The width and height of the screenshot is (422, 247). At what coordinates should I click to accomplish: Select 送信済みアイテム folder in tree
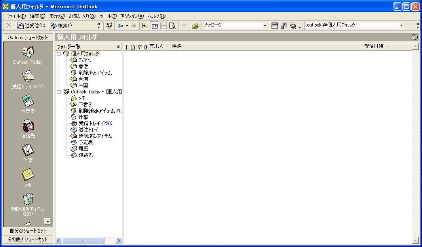tap(95, 136)
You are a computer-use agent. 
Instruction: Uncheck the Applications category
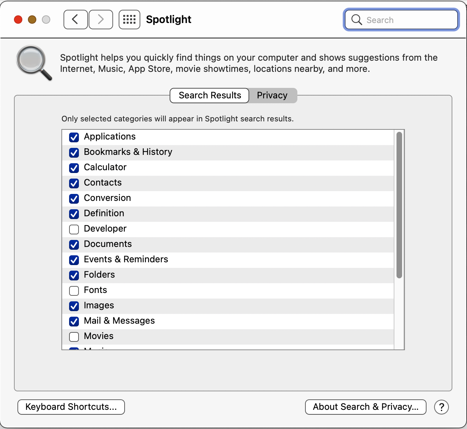click(74, 137)
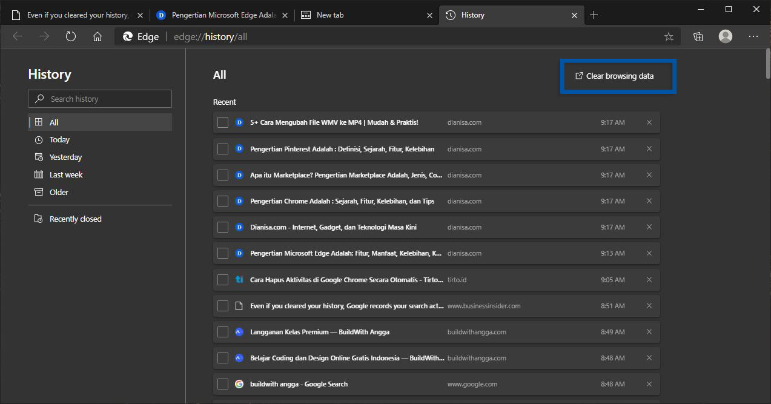Click the Edge logo in the address bar
This screenshot has width=771, height=404.
(x=127, y=36)
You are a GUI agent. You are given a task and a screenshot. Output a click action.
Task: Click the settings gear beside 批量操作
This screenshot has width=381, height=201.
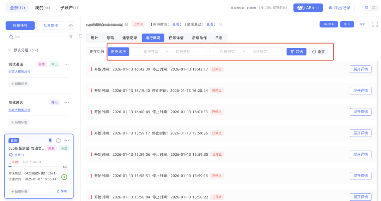pos(71,25)
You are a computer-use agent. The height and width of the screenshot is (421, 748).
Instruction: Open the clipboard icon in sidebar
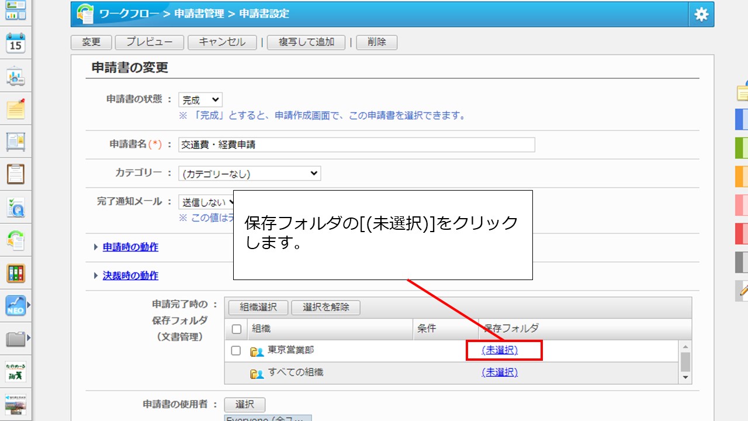[16, 174]
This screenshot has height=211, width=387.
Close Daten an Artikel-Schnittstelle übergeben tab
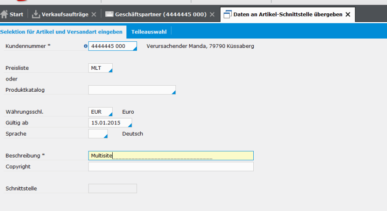tap(348, 15)
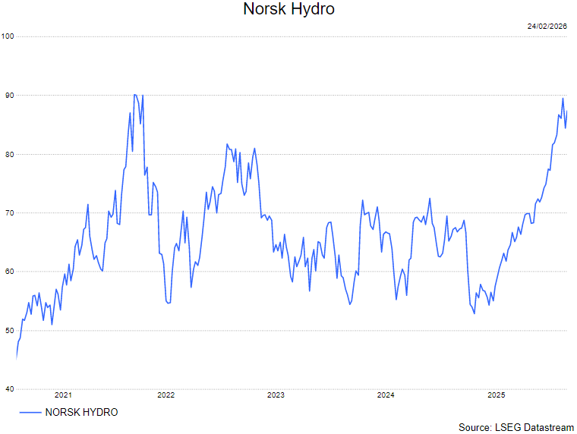Click the final data point at line's right end
This screenshot has height=434, width=577.
567,112
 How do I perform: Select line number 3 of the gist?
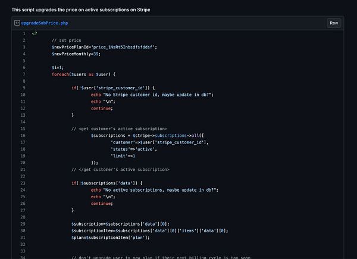point(24,47)
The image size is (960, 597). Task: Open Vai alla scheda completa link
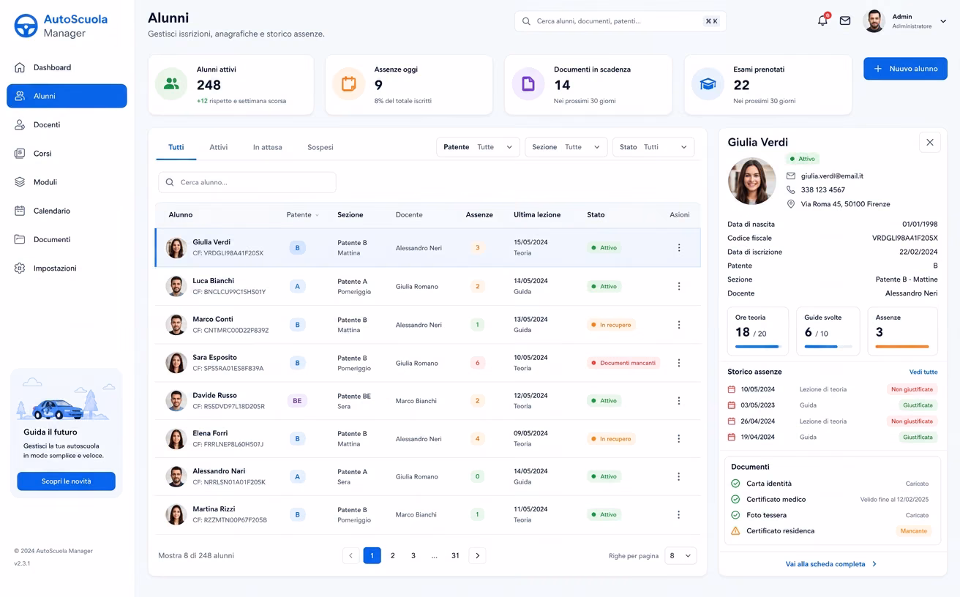point(831,564)
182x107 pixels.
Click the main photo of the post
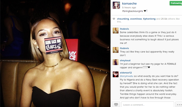55,54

**PROMPT:** Copy the records exactly as they appear, excluding images.

**RESPONSE AREA:**
The width and height of the screenshot is (422, 247). At what coordinates should I click to accomplish: Select 送信済みアイテム folder in tree
tap(95, 136)
You are a computer-use agent. 
Instruction: Uncheck the Applications category
click(74, 137)
Click the Edge logo in the address bar
This screenshot has width=771, height=404.
(x=127, y=36)
You are a GUI agent. You are given a task and a screenshot. Output a click action.
Task: Click the settings gear beside 批量操作
This screenshot has width=381, height=201.
pos(71,25)
You are a computer-use agent. The height and width of the screenshot is (421, 748).
Instruction: Open the clipboard icon in sidebar
[16, 174]
This screenshot has height=211, width=387.
Close Daten an Artikel-Schnittstelle übergeben tab
tap(348, 15)
Click the final data point at line's right end
This screenshot has height=434, width=577.
567,112
 How do I perform: Select line number 3 of the gist?
point(24,47)
The image size is (960, 597). Task: Open Vai alla scheda completa link
point(831,564)
182x107 pixels.
Click the main photo of the post
55,54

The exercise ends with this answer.